— START Passage given —

The PCs in this case were not in an authoritative position to dispense legal justice.

John Morrow said:
Then why were the characters engaged in vigilante activity?

Your guess is as good as mine. The consequences of all this came up later.

John Morrow said:
I got my examples crossed. In this case, killing the guards doesn't sound justified. It sounds casual and sounds like they didn't make any attempt to establish whether these guards were particularly bad. That does show a lack of compunction for killing innocents. But I think that example differs substantially from the one that started the thread.

Yes, you're right. I probably shouldn't have derailed the thread this way.

John Morrow said:
Fair enough. And I agree with that, and I don't think "I'm Chaotic Neutral" necessarily means "I can do whatever I want" in the 3E SRD definition because both Chaotic and Neutral have boundaries.

I definitely don't think that and had made it quite clear before we started that I did not view the alignment that way. There were two players who wanted to use that alignment despite my speechifying about how I would not simply turn away and let CN characters act any way
they chose.


John Morrow said:
Yes, I think there are relative levels of cruelty, especially if killing is justified or necessary. There are always humane and cruel ways to kill.

Yes, there are. But, I think that being cruel is being cruel. Either you act cruelly or you don't.


John Morrow said:
I think it would be fair to call the player on having no compunctions against killing the innocent. Again, I got my signals crossed between the examples.

Cool - no problem.

John Morrow said:
Fair enough. I'm not advocating excuse making or abuse of the CN alignment. But the question remains whether the actions could fall within that alignment, independent of the excuse-making. That's what I'm trying to address. In my assessment, for Neutral to occupy a space between Good and Evil (rather than being a depthless dividing line), it needs to include characters that are "More good than absolute Neutral but still not quite Good" and characters that are "More evil than absolute Neutral but still not quite Evil".

Yes, I agree, but I look at it more in terms of the character's actions. Sometimes the individual character would act "more good than absolute neutral but still not quite Good" and sometimes the character would act "more evil than absolute Neutral but still not quite Evil". In the case of my player, he was continuing a pattern of behavior each time that was becoming indicative of him having a preference for that certain type of behavior, which in this case I found to be "more evil than absolute Neutral".

— END Passage given —
— START Records for this exercise —

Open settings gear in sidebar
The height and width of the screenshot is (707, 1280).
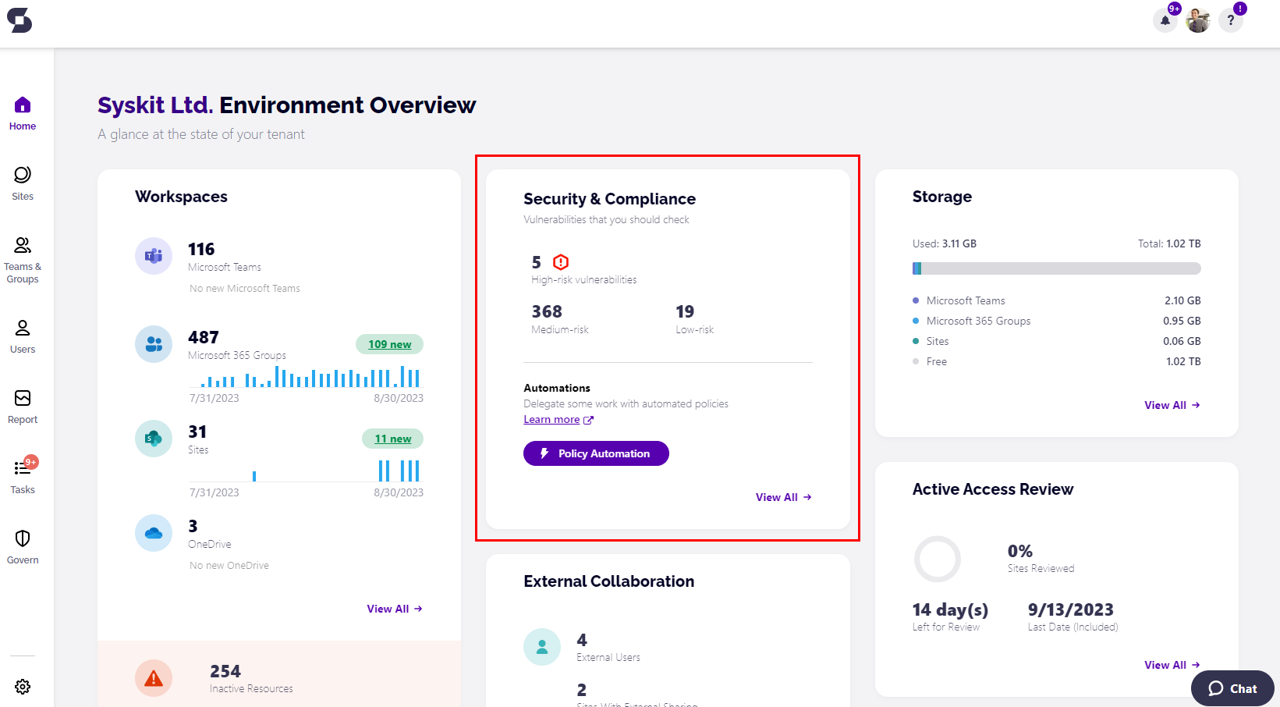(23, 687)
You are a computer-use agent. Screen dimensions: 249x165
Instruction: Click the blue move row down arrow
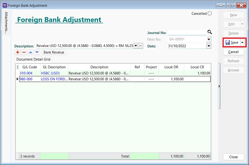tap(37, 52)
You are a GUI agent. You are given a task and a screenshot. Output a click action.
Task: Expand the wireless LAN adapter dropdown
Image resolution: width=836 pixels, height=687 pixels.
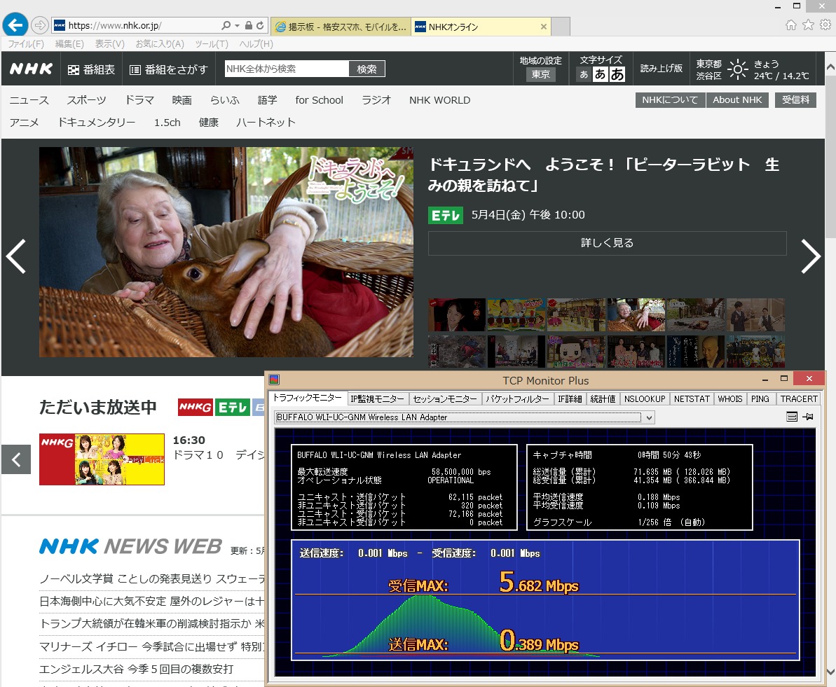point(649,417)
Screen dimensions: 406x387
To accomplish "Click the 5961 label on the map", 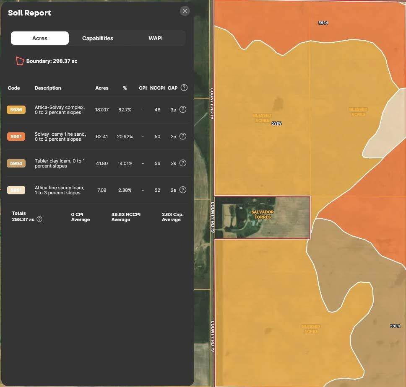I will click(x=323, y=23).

— END Records for this exercise —

Tasks for this exercise.
- A) Reproduce the rows from the start of the rows through the line containing "tap(37, 52)", omitting the pictures.
- B) Continue the forum exchange about the Chaotic Neutral alignment from where it stops.

Answers to the problems.
- A)
Open settings gear in sidebar
The height and width of the screenshot is (707, 1280).
(23, 687)
You are a computer-use agent. Screen dimensions: 249x165
Instruction: Click the blue move row down arrow
tap(37, 52)

- B)
John Morrow said:
Looking for a functional interpretation of the SRD definitions, I've drawn my lines at ideological rather than pragmatic behavior. The Neutral character works in a soup kitchen to feed the poor because they will be praised for it (a pragmatic reason). The Good character works at a soup kitchen to feed the poor because they want to help the poor and could care less about praise (an ideological reason). The Neutral character beats up or tortures a villain because it's the only way to get information from them (a pragmatic reason). The Evil character buts up or tortures others because they enjoy inflicting pain (an ideological reason). Because of that, my interpretation of Neutral seems to be a lot wider than a lot of the other interpretations here.

That's a good way of looking at it. I can appreciate those definitions. To fit your definitions, though, the player in my game would have needed a pragmatic reason for his actions. When pressed, he could not provide any.
 

John Morrow said:
I think you really need to clarify what the alignments mean for you, your setting, and your players and detail what you expect Good and Neutral characters to do in hostage and interrogation situations to not violate their alignment.


Exactly! I can definitely see both sides of the moral argument. On the one hand, in the spider haunt woods situation, what they did (or maybe had to do) was not very heroic/good, but does being "good" mean you have to be suicidal and put everyone at risk in order to give scum another chance? Its not like our own code of civilisation can realistically be applied to a frontier war against baby killers and slavers. Or can it? Perhaps the truly good guys can uphold this goodness despite the situation.

You could argue it either way, but the point is that you must make your expectations clear to the players. They are not mind readers. You didn't even hint they were in the wrong until after the session. If I felt strongly, I would have told the "Good" characters that they felt uncomfortable with the way this was going etc etc and gradually built up the "guidance" until they had definitely got the message. At least then they would know what was "expected."

It sounds to me as though you were more upset that your friends (as opposed to their characters) thought these actions were acceptable and you were disappointed in them as a result. I am sure your mates would not really slaughter prisoners out of hand, but as others have said, this is escapism and not reality, and they are in an action movie world where they do lots of things they couldn't/wouldn't/shouldn't and the baddies are all larger than life.

Its nice to hear that everyone got over the misunderstanding and moved on-this shows even more clearly that it was not an insurmountable difference between you all.
 

DnD is not such a great system to run actual moral dilemmas in - systems such as In Nomine are much better for that - but this post intrigued me.

What would I have done? The entire matter hinges around the particulars of their alignment.

IIRC, a paladin has a code that says that prisoners should be treated with respect, so a paladin is in definite danger of losing paladinhood.

The line about the American military is totally irrelevant, but I will answer that according to some Vietnam stories, it has in fact been done, so it depends on whether or not you believe those stories.

In one iteration of the DnD alignment system, Neutral Good was an "ends justify the means" deal - any method could be used so long as it clearly served a greater good - so if the player could reasonably say their character thought they were serving a greater good, they are acting in an NG fashion (again, in one iteration of the alignment system, and not in the 3.5 version).

Now, let's get to the particulars.

Alignment violation costing xp - I do not do this for non-clerical, non-priest types who do not derive their power from a divine source. I simply say their alignment changes. And IMC, changing from Neutral to Good is much harder than changing from Good to Neutral.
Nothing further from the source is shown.